Dale‘s laughter immediately stopped and his sphincter tightened. He peeked over his hay bale and found one giant eye and several sets of bespectacled eyes staring at him.

“What were you laughing at?”

Dale stood up and felt a warm sensation running down his leg as he stared up at the leviathan. A deep, silence fell over the barn. Tension thickened the air, making it hard to breathe.

Then, an old lady with a poodle sweater took a puff of her inhaler.

“My friend Harold whom you are, uh, whom you are eating…” Dale paused, wondering if he should give away such sensitive information. He didn’t know what good it did divulging it now, but maybe there was a way for this Old God to unstab his friend. “He wasn’t a virgin.”

“WHAT?”

The creature began to spit from its three mouths, running two tentacles over each tongue.

“Ew, ew, ew, ew, ew…”

Blue Hair‘s eyes widened, amplified even further by her thick glasses. “Oh, Mister God, I am so very sorry.”

“Oh, for the love of Me, I swear to…you know, a God doesn’t ask for much. Just a little virgin blood. I’m not trying to put a stigma on sex or anything, it’s just nice to know that what you’re ingesting hasn’t done the dirty or anything. I mean, is that too much to ask?
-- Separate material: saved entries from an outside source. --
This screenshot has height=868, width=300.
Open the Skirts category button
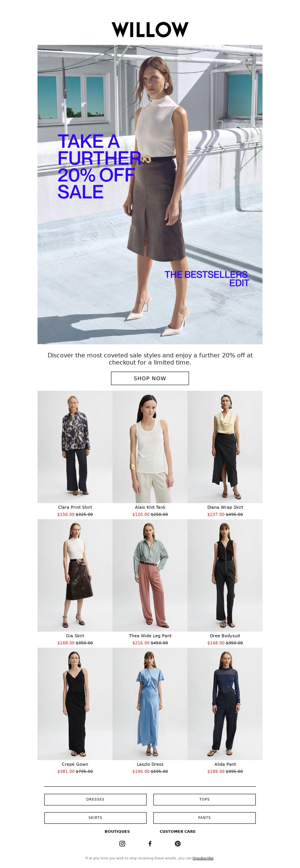[95, 818]
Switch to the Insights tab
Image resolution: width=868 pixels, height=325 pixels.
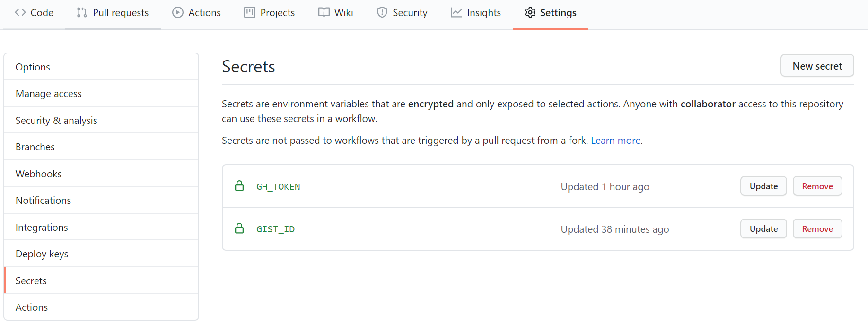(483, 13)
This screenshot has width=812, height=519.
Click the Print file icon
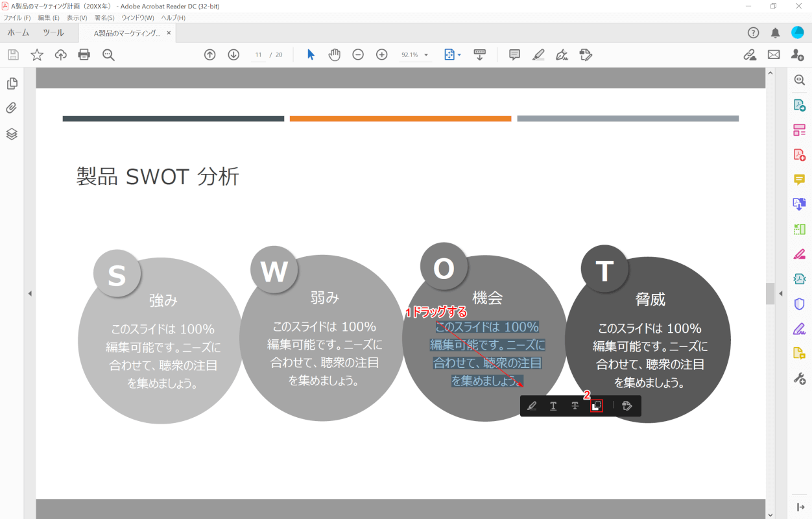click(x=84, y=54)
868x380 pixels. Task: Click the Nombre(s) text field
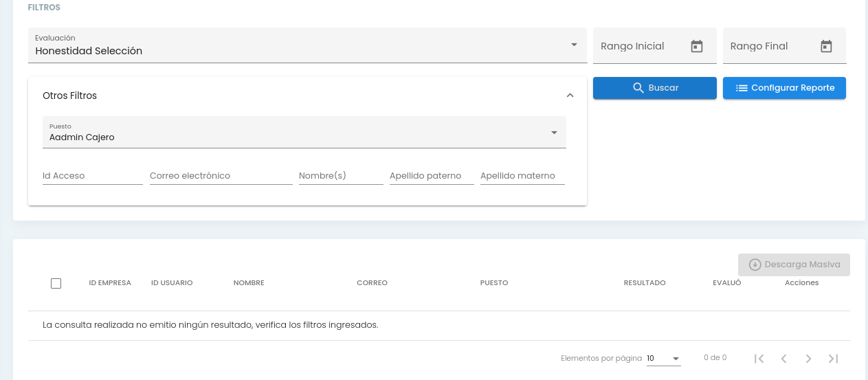(340, 176)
IS THAT TOO MUCH TO ASK?!”

The Old God expressed these last communications with a bellowing roar, an impressively short but accurate translation that everyone in the barn understood.

“Oh, dear,” Blue Hair sighed. Seconds later, a tentacle knocked her into the pit and she plummeted into oblivion.

One by one, the Old God picked the ladies up and tossed them into his bottomless pit, until only one was left.

Marjorie.

The old crone wielded her steak knife, slicing it wildly through the air. Dale watched as she gnashed her dentures and slobbered all over, attempting to fend the beast off. As he suspected, Marjorie’s efforts were all in vain. A tentacle easily plucked her from the ground and tossed her through the air.

Marjorie’s body flailed and lashed as it made an arc over the monster’s substantial body. Just before she slipped into the abyss beneath her, she made eye contact with Dale and mouthed “fudge stew.” No, fudge stew wasn’t a thing. She must have said “duck soup.”

Dale was confused as to why she would want to tell him about duck soup at a time like this, but he wasn’t going to dwell on it. He squeezed his eyes shut and waited for the monster to slap him into the darkness. But a slap didn’t come.

“Hey, man, thanks for letting me know about the blood. Damn, you think you can trust a group of sweet old ladies…”

”Oh, o-o-of course, man,” Dale stammered, opening his eyes. “Hey, uh, can you, uh…” He pointed toward Harold’s limp body.

“Bring him back? Oh, no, you know, I would, man, but uh, I can’t actually do that stuff. Like, I literally can’t. I don’t have that kind of power.”

Dale wrinkled his nose. “But, but you’re a…god?”

The monster moved in a way Dale recognized as a shrug. “The thing is, gods don’t really do anything. We just kinda hang out.”

“So, you’re basically telling me you’re worthless?”

“Yeah…but don’t tell anyone. Please and thanks, dude!”

With that, the Old God dove back into his pit with an enthusiastic shriek, leaving Dale alone in the barn. The portal into the infinite abyss closed. The world around him was still and quiet.

Dale stood in the silence for a long time, unsure of how to proceed. Then, his stomach rumbled. He clutched his belly. All that runnin’ from the cops had given him an appetite. What was it that crazy lady had mouthed to him before her eternal suffering? Duck soup?

The barn door was ajar, and Dale could see the warm light of the house from where he was standing. He wondered if that woman had been inviting him to help himself to some duck soup in the kitchen. His mouth filled with saliva as he stepped over Harold and headed for the house.

Even if there wasn’t any duck soup, he bet those old ladies had cooked up somethin’ good.